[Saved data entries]
=== Section Start ===
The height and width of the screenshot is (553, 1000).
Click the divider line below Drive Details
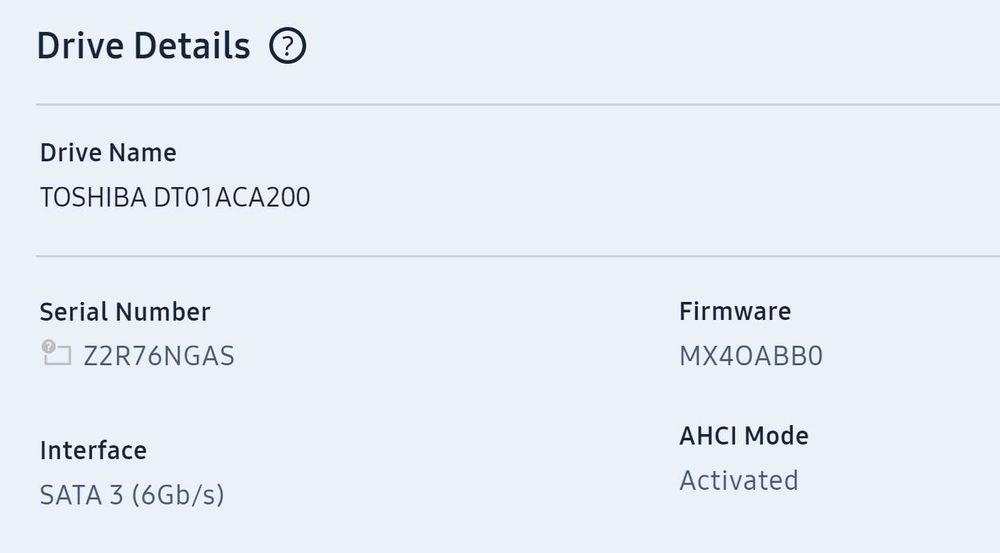click(500, 104)
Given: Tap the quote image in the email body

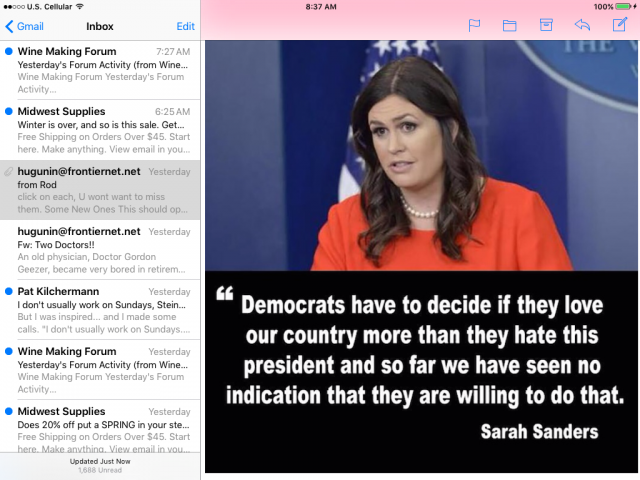Looking at the screenshot, I should (421, 256).
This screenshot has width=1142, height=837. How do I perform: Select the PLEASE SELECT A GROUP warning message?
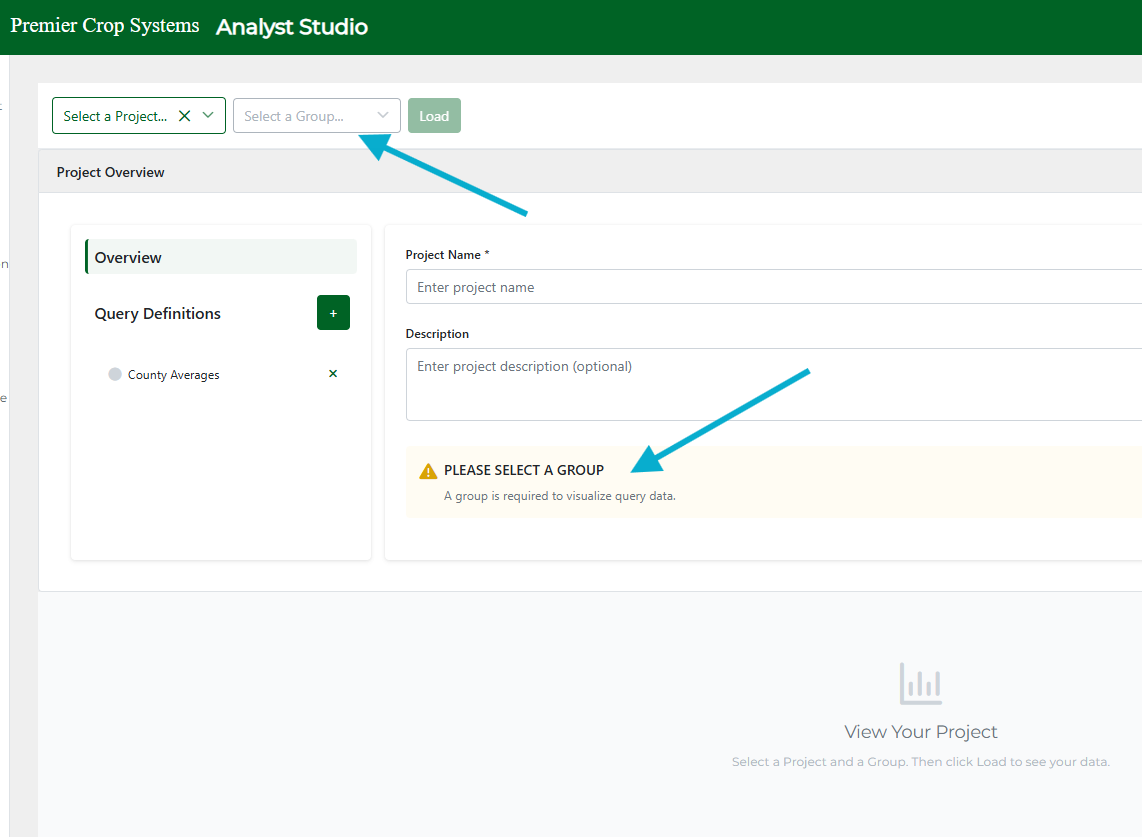[x=524, y=470]
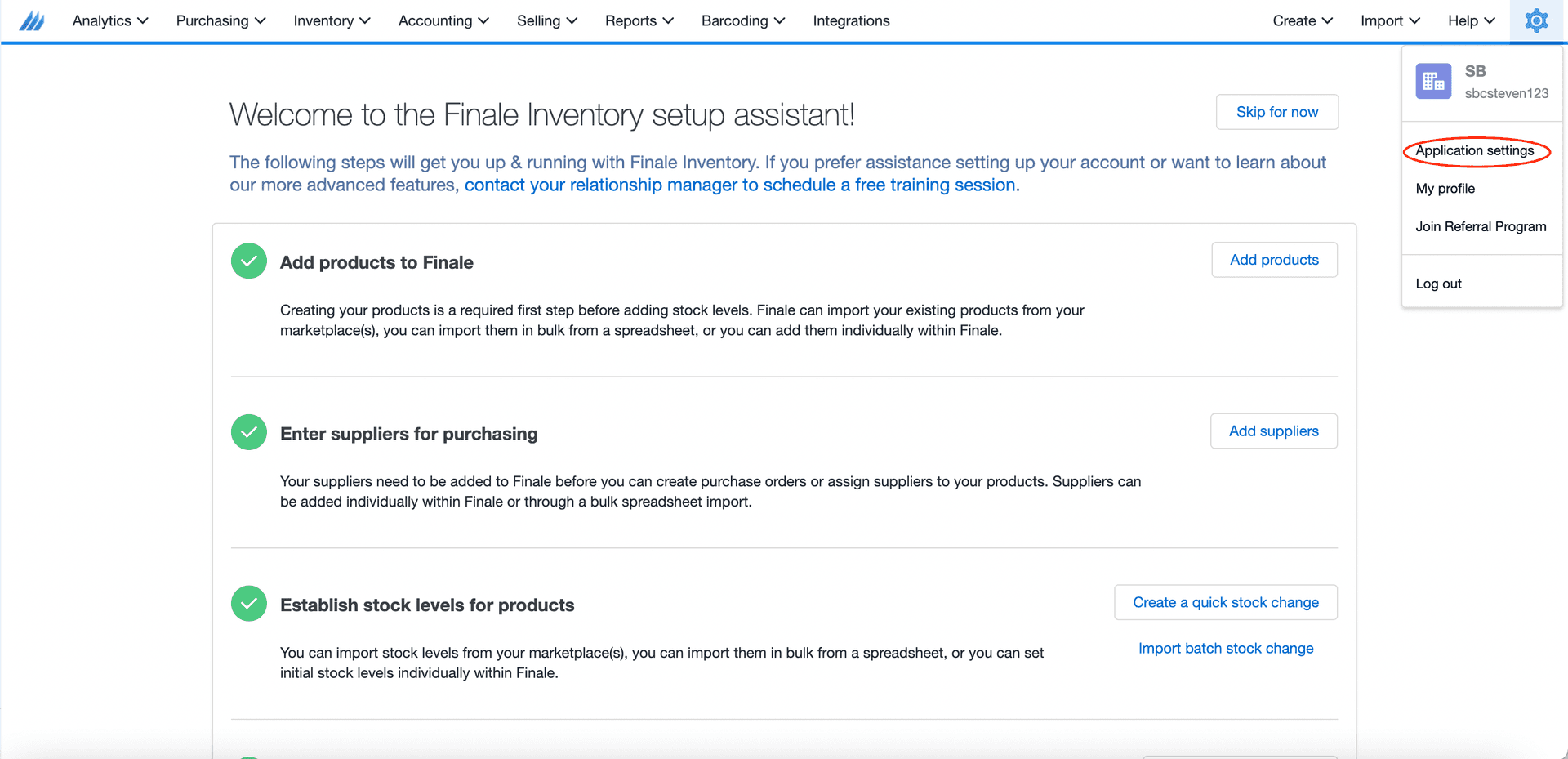Click the Add suppliers button
Viewport: 1568px width, 759px height.
click(1273, 431)
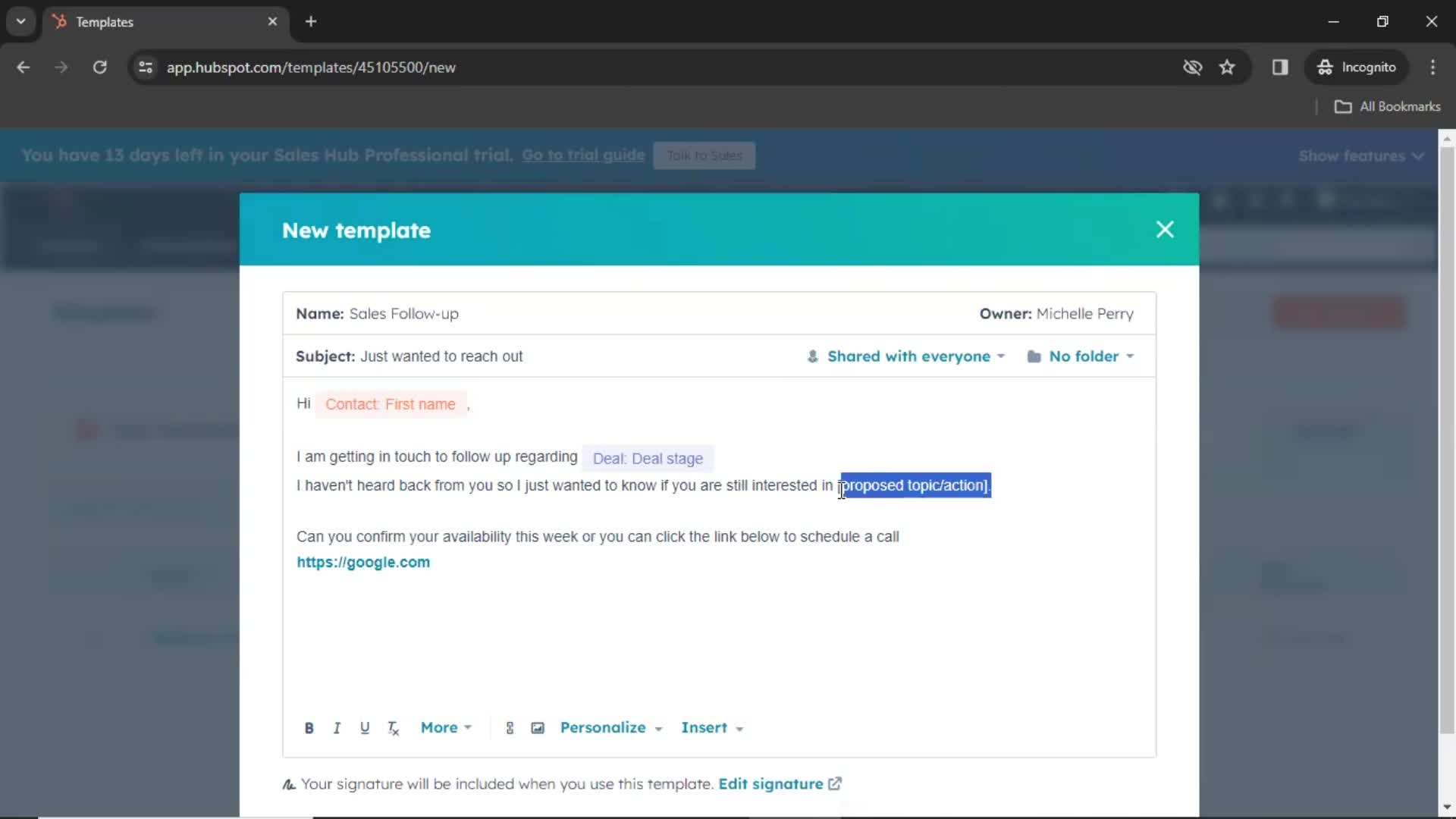Image resolution: width=1456 pixels, height=819 pixels.
Task: Click the Underline formatting icon
Action: click(365, 728)
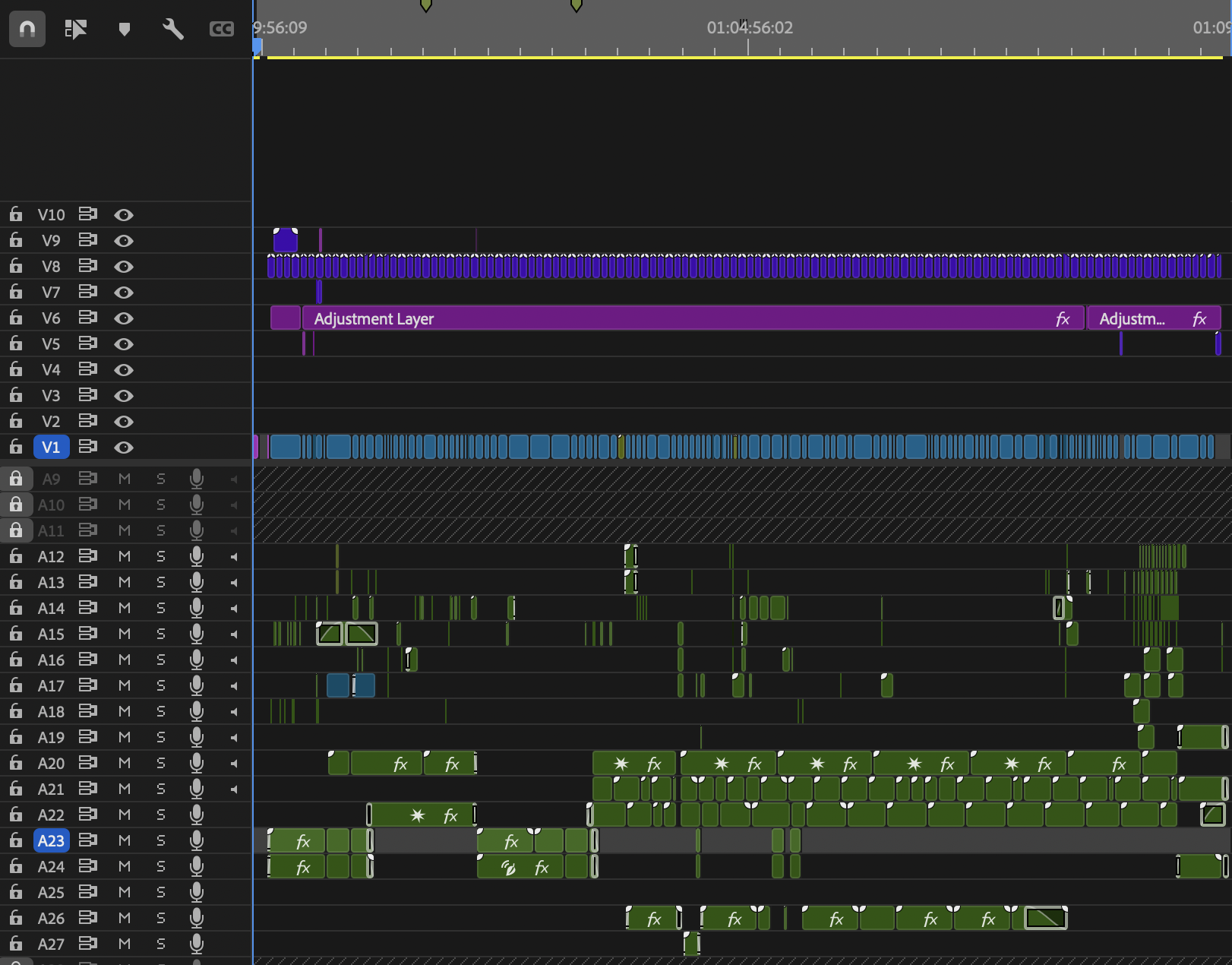The image size is (1232, 965).
Task: Open Timeline Display Settings wrench
Action: (173, 29)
=== Section End ===
All of the entries above are to be duplicated exactly, with every image left out.

**Exercise solution**
The height and width of the screenshot is (553, 1000).
Click the divider line below Drive Details
click(500, 104)
Given: Tap the quote image in the email body

Looking at the screenshot, I should (421, 256).
This screenshot has width=1142, height=837. How do I perform: Select the PLEASE SELECT A GROUP warning message?
[x=524, y=470]
Click the Add suppliers button
Viewport: 1568px width, 759px height.
click(1273, 431)
Image resolution: width=1456 pixels, height=819 pixels.
Task: Click the Underline formatting icon
Action: click(365, 728)
The image size is (1232, 965).
Task: Open Timeline Display Settings wrench
Action: (173, 29)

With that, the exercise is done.